Saturday – a day of rest, more or less. Some have signed up for two intensive three hour workshops, but Curtis and I did not. So today, we set out with a driver for Las Grutas, a hot springs with a grotto about 12 minutes from the hotel. It was not what we expected; we were almost the only gringos there and there was little in English, so we wandered about trying to figure out where you changed and how it all worked. We did figure it out, but Curtis decided he did not want to walk around in his bathing suit, particularly as the morning was chilly. So he found a comfortable rock to perch on, and I plunged into the hot springs pool.
To find many floating Mexican families and couples, most with cellphones, some holding them above their heads, some with them in plastic cases, snapping endless selfies and pix of each other. One huge family, 3 or 4 generations including great-grandma, gathered in the pool for a portrait up to the neck in hot water. It was hilarious. I had a delicious float and then Curtis and I had coffee and gossiped, as is our wont, I admiring these beautiful people with their gorgeous cappuccino skin and black eyes and hair. This is a people that believes in public displays of affection.
Incidentally, I’ve seen two funerals, men carrying a coffin through the narrow streets, followed by a big crowd of mourners with flowers. Day of the Dead artefacts are everywhere here, many skulls and skeletons. Death is more a daily presence in this society than in any I’ve encountered.

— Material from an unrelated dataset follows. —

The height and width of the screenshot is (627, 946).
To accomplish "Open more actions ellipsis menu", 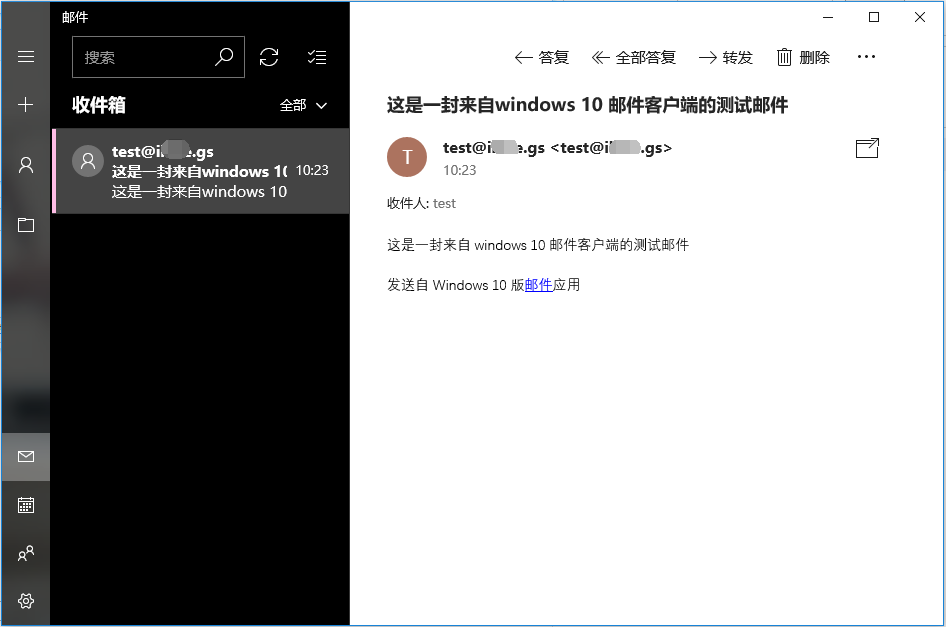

Yesterday, two good workshops, one on being a “marketable author,” something about which I know very little, and the next on creating suspense in literary memoir and fiction, ditto. Very technical, full of valuable facts. Before and after, the usual enormous meals. At 3.45, readings by the Canadian faculty here, some terrific, some not so much, IMHO. And at 8, a big party. This is a huge conference; they’d built a stage outside, put long rows of tables, and an entire kitchen area – drinks, food, many interesting people. I met a couple from Sausolito, another from the Yukon, a third from Regina, a young Mexican woman and her mother, a photographer from Vancouver. We were treated to traditional Mexican dances, and then a solemn group of ten musicians played for a long time; unfortunately, we couldn’t hear them well, and it was getting colder and darker as we waited for the dancing to begin. But first, there was an unfortunately very long tableau of the Quinceanera, the traditional celebration for a girl’s 15th birthday, to celebrate the 15th anniversary of this festival. Only here it was a woman from the festival dressed up in glittering satin and a long hoop skirt like Cinderella at the ball, waltzing around the stage with the musicians for a long time, waving gaily to us and beaming. While we waited, and it got colder.
But then the music started, and the dancing. That was wonderful. Just to move my body is wonderful – it feels like I’ve been sitting, listening, thinking, and eating eating eating, for days. And in fact, I have. The mornings and evenings are very cold; everyone complains, especially the Mexican woman at dinner last night – until the man from the Yukon turned around and told us about two weeks at minus 57. Perspective, people.
Now a walk to town with Curtis, then an event I’ll write about later, and dinner. That’s the gruelling day. Tomorrow – back to work.